▶ Text
• • •
Short-sightedness on the rise in the young

13 May 15

written by:

Ade Deane-Pratt

(more articles)

Young people of European ancestry are more likely to be short-sighted than older generations.

Young people of European ancestry are more likely to be short-sighted than older generations, according to a new study of over 60,000 people.

Results combining figures collected between 1990 and 2015 showed more than 3 times as many short-sighted participants aged 25-29 than those in their early 70s. The researchers, who also looked at long-sight and astigmatism, estimate that more than half of adult Europeans have some form of refractive error (trouble focusing).

People with short-sight (myopia) can see near objects more clearly than ones that are further away. Distant objects look blurred because light coming into the eye is focused in the wrong place. Instead of reaching the retina, which is at the back of the eye and contains light-sensitive cells, light comes to a focus point in front of the retina. This is usually because the eyeball is too long but can also be because the cornea (the front surface of the eye) and the lens are too curved.

Severe myopia increases sight loss risk

Although blurred vision is usually easy to fix with glasses or contact lenses, people with high-myopia (severe short-sightedness) are at risk of sight loss. If the eyeball gets too long, the retina can tear or even come away from the layer of blood vessels that supply oxygen and nutrients (a ‘detached retina’).

High myopia can also cause glaucoma (damage to the optic nerve) and myopic macular degeneration in which central vision becomes distorted or blurred.

A quarter of study participants (25.2%) had hyperopia (long-sight due to the eyeball being too short) and almost a quarter (23.9%) had astigmatism (where the front of the eye is more rugby-ball shaped than rounded).
• • •
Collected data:
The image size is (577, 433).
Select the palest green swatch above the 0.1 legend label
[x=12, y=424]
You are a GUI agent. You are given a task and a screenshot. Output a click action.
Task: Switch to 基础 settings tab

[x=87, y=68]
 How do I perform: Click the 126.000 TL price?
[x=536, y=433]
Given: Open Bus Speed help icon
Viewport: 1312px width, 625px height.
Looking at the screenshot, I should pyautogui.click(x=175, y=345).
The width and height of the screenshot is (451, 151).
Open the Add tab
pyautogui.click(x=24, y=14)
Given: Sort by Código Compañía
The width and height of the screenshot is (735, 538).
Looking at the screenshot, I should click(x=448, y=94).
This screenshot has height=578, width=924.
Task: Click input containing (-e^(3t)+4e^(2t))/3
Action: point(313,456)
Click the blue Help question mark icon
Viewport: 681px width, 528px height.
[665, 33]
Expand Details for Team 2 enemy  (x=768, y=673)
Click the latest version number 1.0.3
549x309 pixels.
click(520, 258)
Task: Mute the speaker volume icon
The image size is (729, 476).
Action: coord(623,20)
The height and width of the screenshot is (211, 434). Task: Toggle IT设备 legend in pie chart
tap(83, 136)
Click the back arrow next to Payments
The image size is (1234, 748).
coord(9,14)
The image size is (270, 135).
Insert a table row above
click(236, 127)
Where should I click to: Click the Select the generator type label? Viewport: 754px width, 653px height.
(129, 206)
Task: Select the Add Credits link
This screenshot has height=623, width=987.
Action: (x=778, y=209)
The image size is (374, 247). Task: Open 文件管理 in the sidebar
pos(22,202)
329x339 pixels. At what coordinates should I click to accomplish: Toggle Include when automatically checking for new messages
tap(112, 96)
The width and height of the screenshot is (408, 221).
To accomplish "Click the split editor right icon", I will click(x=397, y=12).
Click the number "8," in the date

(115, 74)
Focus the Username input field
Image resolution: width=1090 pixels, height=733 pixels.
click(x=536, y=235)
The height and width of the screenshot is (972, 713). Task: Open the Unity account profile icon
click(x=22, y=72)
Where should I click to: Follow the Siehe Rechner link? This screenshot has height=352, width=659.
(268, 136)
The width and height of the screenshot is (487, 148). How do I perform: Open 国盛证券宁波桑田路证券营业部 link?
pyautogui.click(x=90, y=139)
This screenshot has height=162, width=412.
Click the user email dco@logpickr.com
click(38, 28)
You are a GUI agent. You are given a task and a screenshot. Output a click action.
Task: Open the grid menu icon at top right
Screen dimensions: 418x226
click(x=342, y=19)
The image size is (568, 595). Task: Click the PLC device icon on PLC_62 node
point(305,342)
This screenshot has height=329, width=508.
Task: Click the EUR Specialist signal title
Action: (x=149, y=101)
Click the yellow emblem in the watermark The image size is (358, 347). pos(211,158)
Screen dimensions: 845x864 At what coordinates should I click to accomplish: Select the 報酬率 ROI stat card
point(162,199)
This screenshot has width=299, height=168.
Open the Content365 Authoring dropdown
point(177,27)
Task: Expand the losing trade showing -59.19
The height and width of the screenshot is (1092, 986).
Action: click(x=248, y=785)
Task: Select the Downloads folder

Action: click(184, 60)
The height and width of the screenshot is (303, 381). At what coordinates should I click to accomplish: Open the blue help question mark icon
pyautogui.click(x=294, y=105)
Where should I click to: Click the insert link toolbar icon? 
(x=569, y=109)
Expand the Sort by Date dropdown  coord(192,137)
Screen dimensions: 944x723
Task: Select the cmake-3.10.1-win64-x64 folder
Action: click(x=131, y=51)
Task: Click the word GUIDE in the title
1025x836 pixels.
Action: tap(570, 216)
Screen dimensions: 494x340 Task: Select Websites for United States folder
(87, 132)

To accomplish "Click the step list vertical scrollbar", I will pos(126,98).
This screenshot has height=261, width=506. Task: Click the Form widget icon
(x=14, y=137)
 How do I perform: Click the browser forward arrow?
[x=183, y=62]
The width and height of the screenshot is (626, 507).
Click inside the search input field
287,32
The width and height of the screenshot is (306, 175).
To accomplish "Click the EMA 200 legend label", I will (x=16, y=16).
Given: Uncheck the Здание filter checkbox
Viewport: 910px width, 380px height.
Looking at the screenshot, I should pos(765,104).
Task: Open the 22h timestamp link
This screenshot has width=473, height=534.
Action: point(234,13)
• • •
▶ Prompt 1
Can you summarize the article on short-sightedness in young people in two sentences?
▶ Prompt 2
Write the next part of the article on short-sightedness in young people, starting after its final sentence about hyperopia and astigmatism.
These records were gathered from a separate source.

▶ Your response 1
A study of over 60,000 people found that young people of European ancestry are more likely to be short-sighted than older generations, with more than three times as many short-sighted participants aged 25-29 as those in their early 70s. Short-sight is usually easy to correct with glasses or contact lenses, but severe short-sightedness carries a risk of sight loss through a torn or detached retina, glaucoma, or myopic macular degeneration.

▶ Your response 2
Overall results for people aged 25-90 showed that myopia was the biggest cause of refractive error, affecting almost 1 in 3 people (30.6%). The researchers estimate that this means almost 230 million people in Europe are short-sighted.

Younger people were more likely to be affected by myopia than older people, whether mild, moderate or severe. Almost half (47.2%) in the age group 25-29 were myopic compared to 37.1% at age 45-49 and 13.9% at age 70-74.

High priority

“Based on the study data for high-myopia, the authors conclude that there are 20 million people across Europe who are at higher risk of sight-threatening complications and of course this figure is likely to be even higher if we look at the whole adult population,” said Dr Dolores M Conroy, Director of Research at Fight for Sight.

“Finding out more about the factors that influence refractive error was a high priority identified by the James Lind Alliance Sight Loss and Vision Priority Setting Partnership, so it’s very interesting to see that younger people are so much more at risk than they were in previous generations. Now we need to unpick the contribution of changing patterns of lifestyle behaviour compared to genetic factors.”

The research was published in the European Journal of Epidemiology. One of the authors, Mr Paul J Foster, was part-funded through Fight for Sight.